President Obama’s mention of mandatory voting earlier this week buoyed the spirits of those looking for reform at the ballot box — even if the White House isn’t actually calling for a new law.
The priority, say lawmakers and advocates intent on restoring the Voting Rights Act, among other electoral reforms, should remain increased voting accessibility. But raising the prospect of mandatory voting at least makes the chorus of those pushing for action a little bit louder.
“The president has promised to fix our broken voting system,” Martin Luther King III, a voting rights advocate, president of the Drum Major Institute and the son of the nation’s most famous civil rights leader, said in a statement shared with The Hill.
King added that the mere mention of mandatory voting from Obama was “bold” and added that it could help fuel efforts to “end the silence of good people in the place that matters most for our democracy – the voting booth.”
{mosads}Others didn’t outright reject the notion of mandatory voting.
“I think it’s an interesting idea,” House Minority Whip Steny Hoyer (D-Md.) told The Hill. Describing voting as “a duty of citizenship,” Hoyer added, “Whether it’s a mandatory requirement or not, I think that’s for more discussion.”
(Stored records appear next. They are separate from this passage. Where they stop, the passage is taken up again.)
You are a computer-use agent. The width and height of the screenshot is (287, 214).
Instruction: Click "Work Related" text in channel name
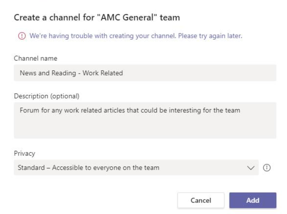103,73
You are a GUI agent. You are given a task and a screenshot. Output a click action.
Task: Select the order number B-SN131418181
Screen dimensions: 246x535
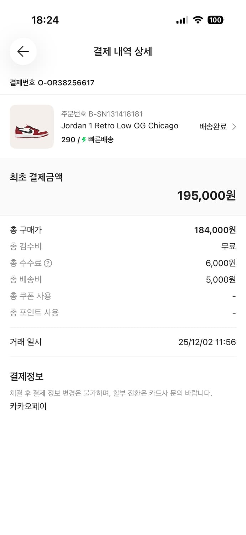click(x=101, y=114)
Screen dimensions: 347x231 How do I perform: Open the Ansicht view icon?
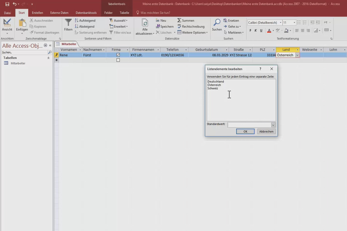coord(7,23)
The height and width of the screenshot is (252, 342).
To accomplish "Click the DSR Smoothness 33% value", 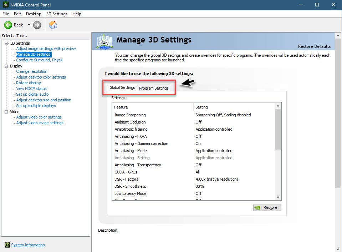I will click(200, 186).
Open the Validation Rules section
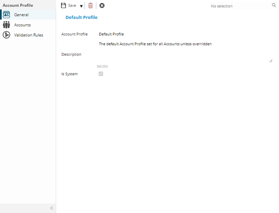This screenshot has height=213, width=279. tap(28, 35)
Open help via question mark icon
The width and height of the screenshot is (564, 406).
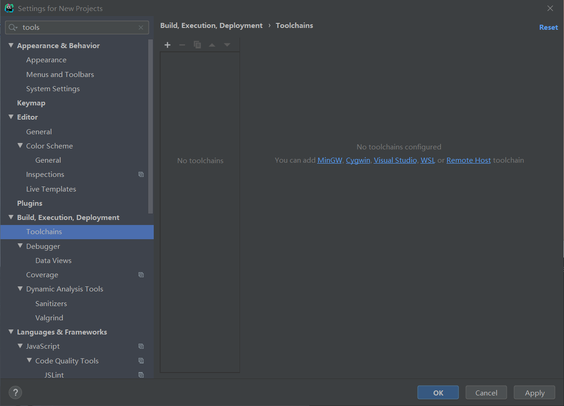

Fielding a question about the effects of the Supreme Court’s Citizens United ruling during a speech in Cleveland on Wednesday, Obama suggested that mandatory voting “may end up being a better strategy in the short term” to reduce the influence of money in elections than other approaches.
“It would be transformative if everybody voted. That would counteract money more than anything,” Obama said, noting that youth, lower-income and minority groups are often where the lowest rates of turnout are found.
Sen. Marco Rubio (R-Fla.) was among the first to criticize Obama’s endorsement of the idea, saying on Fox News, “I don’t put anything past him. I mean, there are a lot of things that have already happened that I never thought I would see.”
“I think the overall conversation was purely about giving power back to the people,” Rep. Sheila Jackson Lee (D-Texas) countered in an interview with The Hill. “The president is not saying mandatory voting for Democrats. He’s suggesting that all people should be encouraged to vote, whatever their views may be.”
Still, White House press secretary Josh Earnest walked back Obama’s remark on Thursday, clarifying, “The president was not making a specific policy prescription for the United States.”
Obama cited Australia, one of at least two dozen countries with compulsory voting laws on the books, according to the International Institute for Democracy and Electoral Assistance (IDEA). About half those countries enforce the laws, with penalties ranging from fees of around $15 to potential jail time for repeat offenders, or disenfranchisement.
But the political cultures of Australia and the U.S. are very different, according to political scientist Norman Ornstein, who referenced his own interactions with Australian political figures from across the spectrum.
“We’re not going to do this for a very long time, if ever, because we don’t like mandates,” said Ornstein, a resident scholar at the American Enterprise Institute who has pushed for electoral reform through groups such as the Why Tuesday? nonprofit.
Ornstein notes he has been promoting the concept, which he prefers to call “mandatory attendance,” for more than a decade. He shies away from “draconian” penalties for non-voters, but argues the concept floated by Obama could drastically increase turnout.
Fewer than 37 percent of eligible voters in the U.S. cast ballots during the 2014 midterms, according to the United States Election Project.
Turnout in recent presidential cycles also doesn’t come close to the more than 90 percent in Australia, according to data from IDEA.
“It’s a bold idea. It’s one that hasn’t been explored yet, and it makes sense for the president to explore it as he explores all options to get more Americans involved in the electoral process,” said Nicole Austin-Hillery, the Washington director for the New York University Brennan Center for Justice.
Still, in Congress at least, the Voting Rights Act and related measures remain the primary focus.